That is the message from disappointed junior doctors’ representatives after many trainees experienced issues with the process – including regarding the verification of self-assessments, changing scoring criteria and unclear guidance for trainees.
Representatives from the BMA’s JDC (junior doctors committee), ASiT (the Association of Surgeons in Training) and British Orthopaedic Trainees Association said the issues have resulted in a vast number of applicants having their scores downgraded in a manner which appears inconsistent and often subjective. They said the experience of trainees ‘falls short of the agreed core principles of transparency, consistency and equity’ pledged by HEE (Health Education England) and other national bodies, and have called for immediate action to remedy the issues.
Last month representatives from the JDC and senior members of ASiT met with HEE and MDRS (Medical and Dental Recruitment and Selection) to discuss the problems.
They proposed a number of actions, including that the appeals window for applicants be extended by at least one week, an urgent clarification on how consistently evidence has been counted in or out and the establishment of a short life working group to clearly define, formalise and explain the evidence requirements ahead of remarking of all contested scores.
The representatives also urged HEE to put in place a resubmission window to allow applicants to upload evidence meeting any specific requirements that were not originally stated and are upheld in the review or that was missing but already exists and for communications to all applicants informing them of the ability to appeal.
A joint statement from the JDC and ASiT said: ‘Although the appeals deadline was extended and communicated to all applicants – which we welcome – our other proposals were unfortunately rejected by HEE and MDRS due to a belief that the existing appeals process will mitigate for any issues, and that there have been no systemic issues with the process.
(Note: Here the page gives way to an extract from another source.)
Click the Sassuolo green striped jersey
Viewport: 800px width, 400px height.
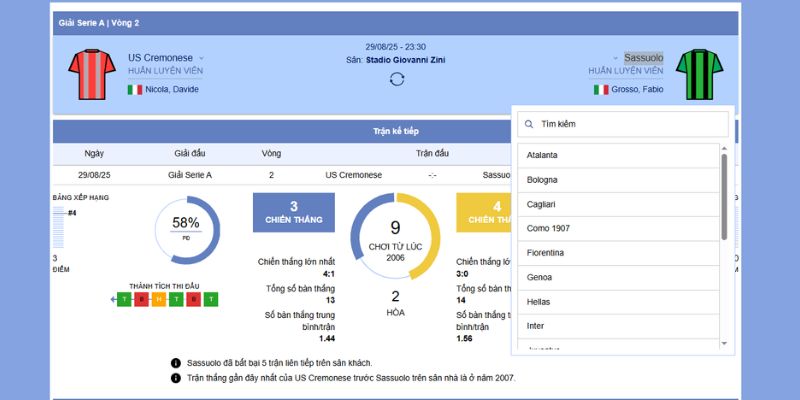coord(698,75)
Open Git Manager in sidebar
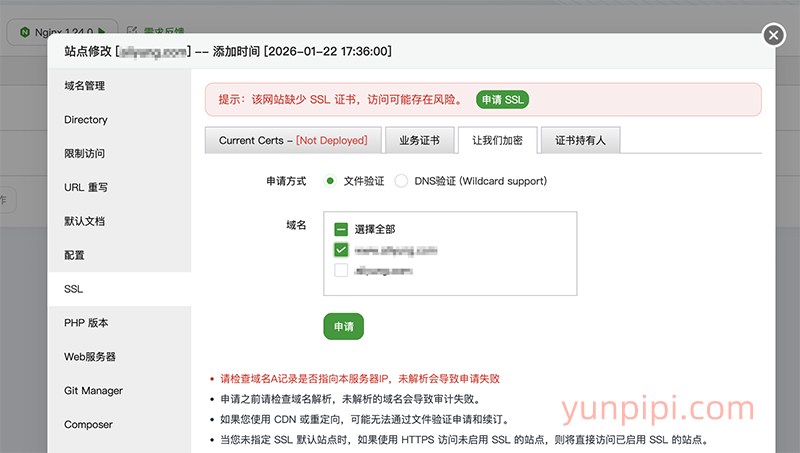800x453 pixels. (x=93, y=391)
They also wished to mimic the normal recruitment process in the virtual environment, and so rejected the idea of allowing any supplementary uploading of material to support an appeal.
‘They insisted that the information provided to applicants had been sufficiently clear, and that issues with evidence were due to the documents uploaded, not their interpretation by the panels, which they believe to have been consistent throughout the process.
‘We feel this represents both a failure to hear trainees’ concerns and a missed opportunity to use the virtual assessment process to deliver improvements over traditional methods. We believe that self-assessment cannot be used unverified in isolation for recruitment at any stage: all applicants should have their evidence verified before long-listing cut-offs are applied to ensure a consistent and equitable process for all applicants.’
The statement continued: ‘Whilst we understand running training recruitment systems and processes are challenging in the current pandemic, more flexibility, thought and planning are needed to ensure they are delivering an equitable and transparent system for all trainees.
‘Trainees are under considerable pressures, this year more than ever, juggling intense clinical work, personal life upheaval and the mental load of the pandemic; they should not have to contend with more uncertainty and system-driven stress.’